Baker: I mentioned the people side of it as it relates to leading through change and making sure the teams are thinking about processes differently.
The other thing is that these are all net-new capabilities. We've teamed with an innovative startup called 7AI. You almost have to grow with your partner when you're doing things like this. This isn't something that's been around for 20 years that you can just take off the shelf and have it work perfectly.
Setting up processes, communication, teamwork and growing with your partner over time is key. That's what we've done. Our partner has been innovating in real time on the technology side to make our lives easier.
What made you confident that this technology was mature enough to use in a live security environment?

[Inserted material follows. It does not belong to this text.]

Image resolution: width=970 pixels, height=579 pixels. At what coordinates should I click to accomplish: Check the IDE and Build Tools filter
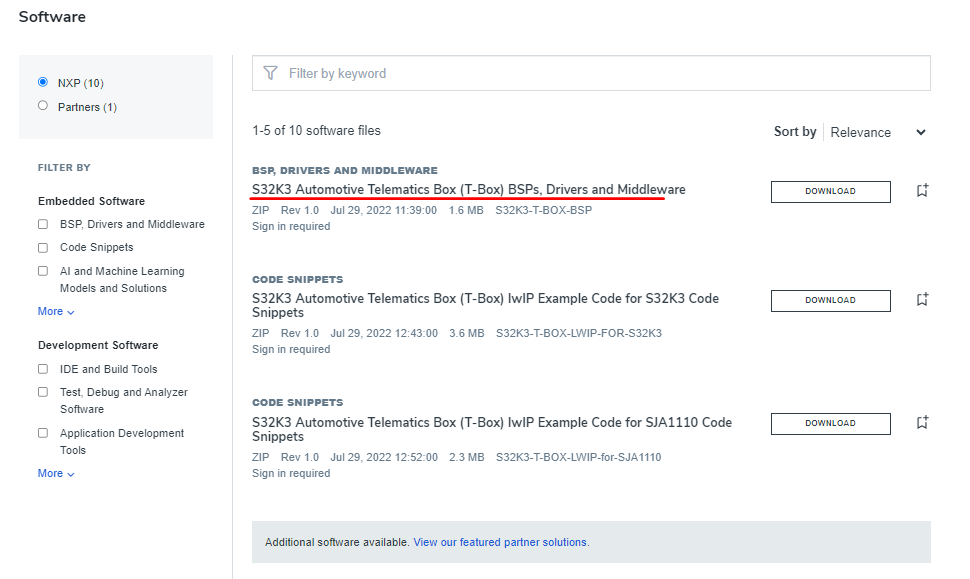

Baker: We tested it quite extensively. We had to keep humans in the loop and do continuous validation of the agentic conclusions on a certain ticket. What we didn't want to do is slow down to the point where we would wait for obscure rules to fire x number of times and then validate that almost in a waterfall method. Instead, we deployed half of our tier one team to sit alongside the AI, almost as a human copilot, continuously validating as things churned out.
Using that method, we were able to determine the false-positive rate. With our partner, we were able to put in almost a continuous feedback system -- whenever the AI made the wrong conclusion, a human or two humans would look at it and say, 'Yeah, this is something that's not benign. We really need to look at it.' We were able to put that feedback in real time and have our vendor partner implement the necessary changes to prevent it from happening again.
We've seen our false-positive rate plummet as we've done that. We will likely always have some form of human-in-the-loop validation. However, again, when you think about ROI, you're going from x number of people in the tier one SOC, redeploying most of them to different jobs and different opportunities, and keeping a few there that are AI native that can then offer a little bit of ongoing assurance. My confidence in the product certainly grew over time with that human-based validation loop that we were in for the last couple of months.
What advice would you give other CISOs considering agentic AI?
Baker: I have two pieces of advice. The first is to just get started. That may sound a little generic, but I do think that there's a general fear. Here's an example: 'Hey, Mike, are you worried about the false positive rates that would come out of an agentic SOC?' Of course, I'm worried about false-positive rates the same way I'm worried about them in a human-based SOC. They both have false positive rates.
People are used to deterministic products that you code it a certain way -- like a security orchestration, automation and response product -- and it does it every single time, 100% of the time. That's not going to be the case with AI, and that's kind of scary. But if you just get started, start putting these capabilities in place and start disrupting your thinking around these processes, you will be able to learn so much over time.
My second piece of advice is, again, the adversary is using these tools to attack you at physically impossible request rates. So, my quick follow-up to 'get started' is, if you're not going to get started now, then when? If it's a year or two from now, that may be too late as it relates to how far the adversary has advanced in their techniques to use this stuff.
So, just get started. Move slowly and cautiously. It is our job as modern CISOs to enable the business. Getting to 'Yes' in terms of innovative capabilities is a really good trait. If you look back at past revolutions -- for instance, cloud in 2012, 2013 and 2014 -- CISOs may have been the party of 'No.' Right now, we shouldn't be getting in the way of technological progress. We should be the champions of that technological progress. To do that, we need to get started.
Tim Murphy is site editor for Informa TechTarget's IT Strategy group.